----- GIVEN DATA

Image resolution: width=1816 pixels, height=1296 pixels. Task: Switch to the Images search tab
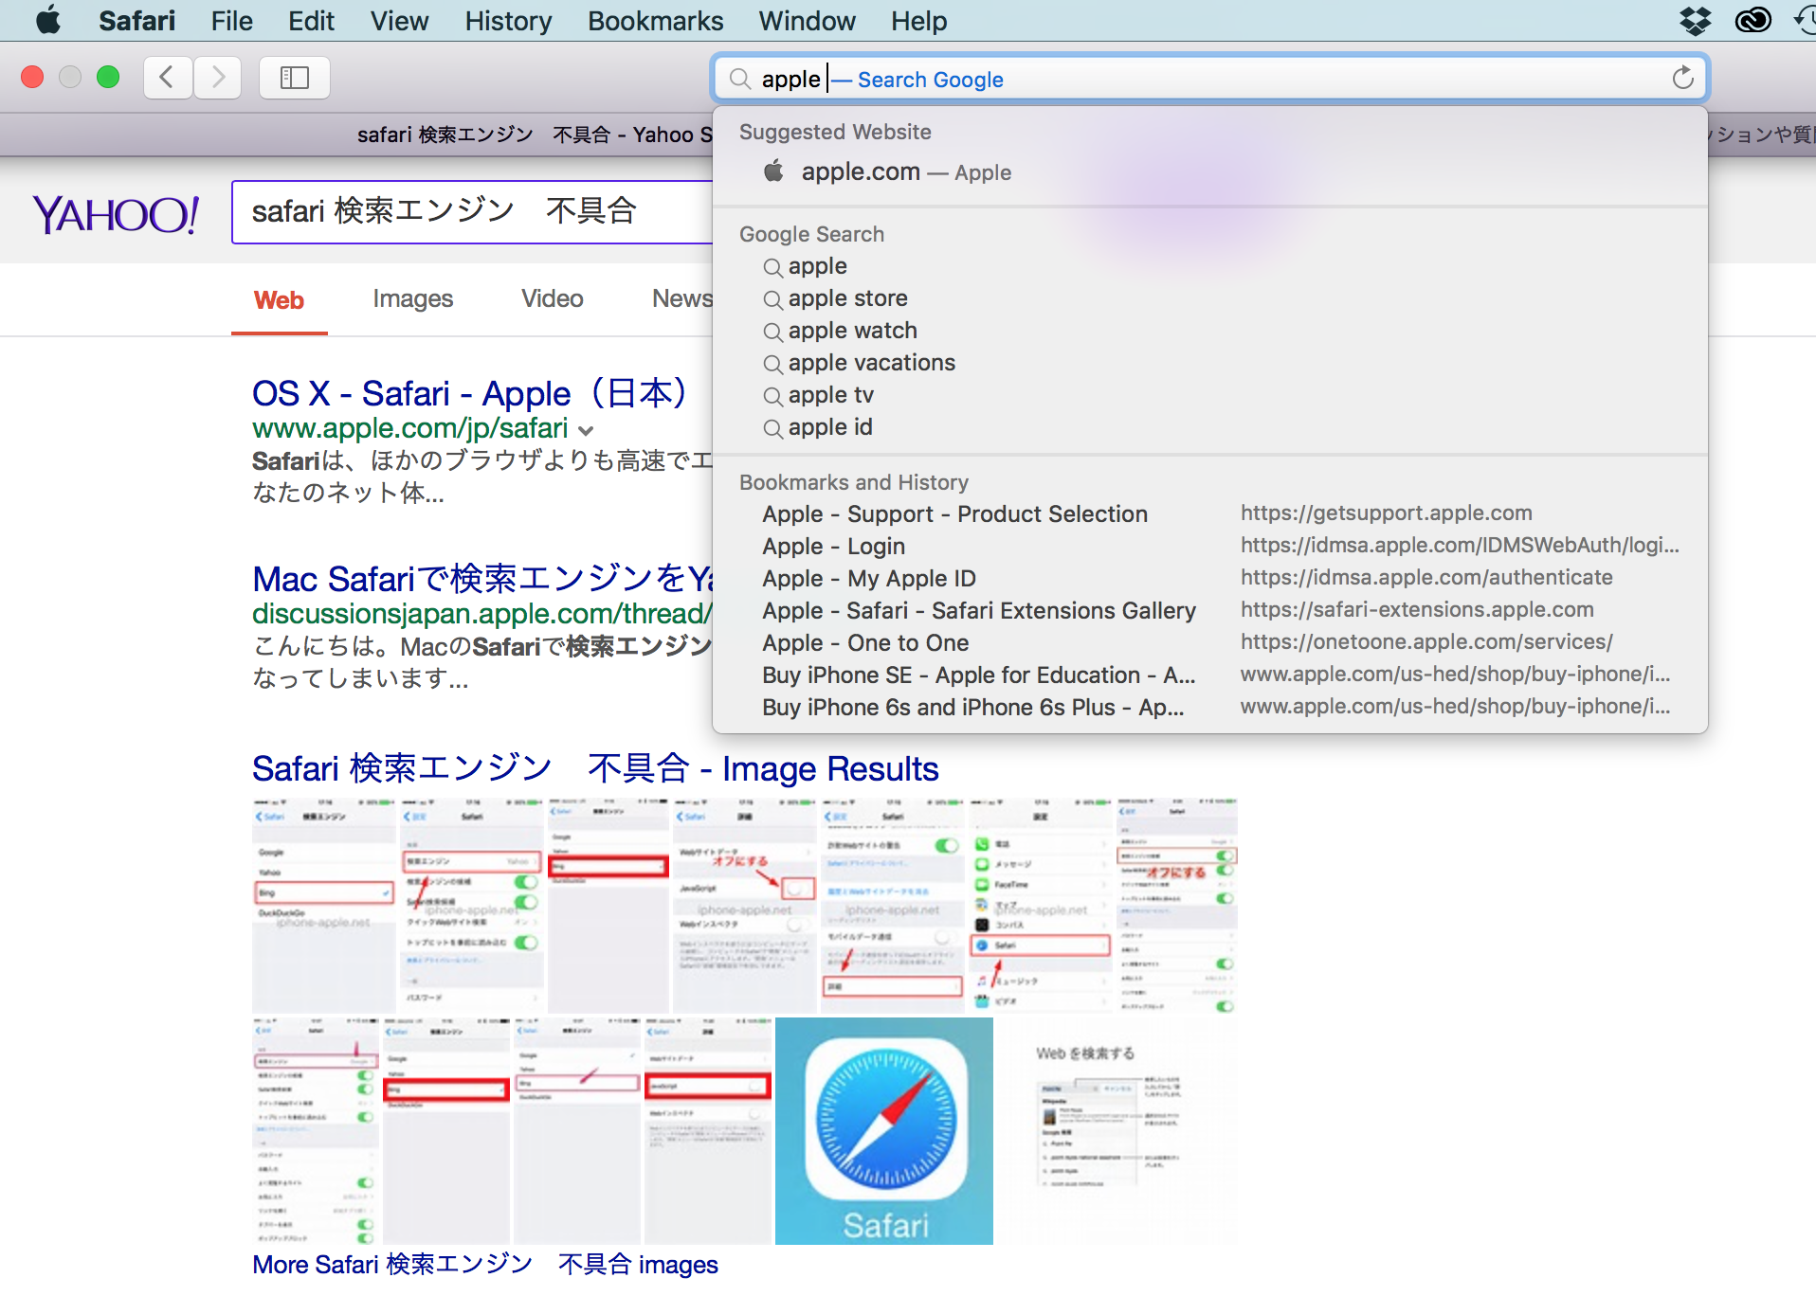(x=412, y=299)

----------
----- GIVEN DATA

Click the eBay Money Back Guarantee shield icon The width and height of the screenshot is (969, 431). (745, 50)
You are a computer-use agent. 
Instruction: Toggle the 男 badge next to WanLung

----------
----- GIVEN DATA

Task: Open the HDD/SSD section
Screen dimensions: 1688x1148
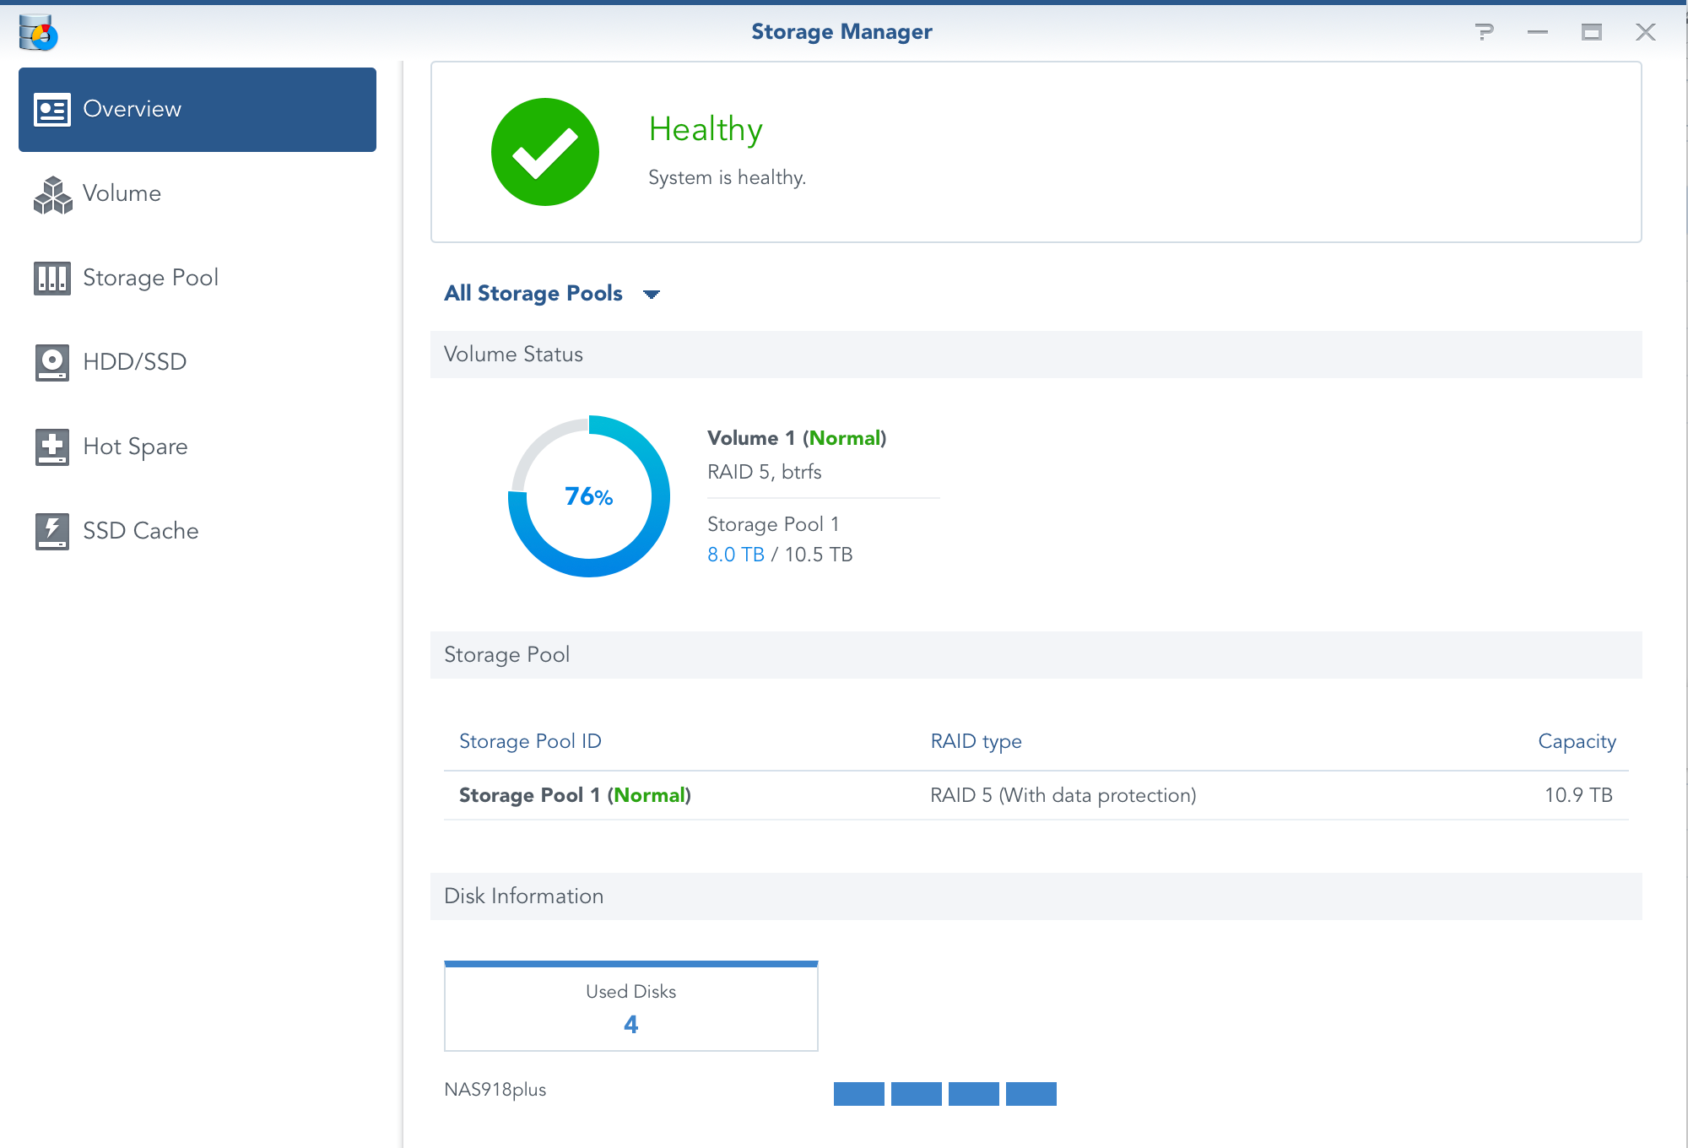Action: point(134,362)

----------

§ STATED GOAL
Retype the listing lines that begin with the line containing "Click the eBay" and end with the line containing "Instruction: Toggle the", including both of those lines.

§ FULL RESPONSE
Click the eBay Money Back Guarantee shield icon The width and height of the screenshot is (969, 431). (745, 50)
You are a computer-use agent. 
Instruction: Toggle the 男 badge next to WanLung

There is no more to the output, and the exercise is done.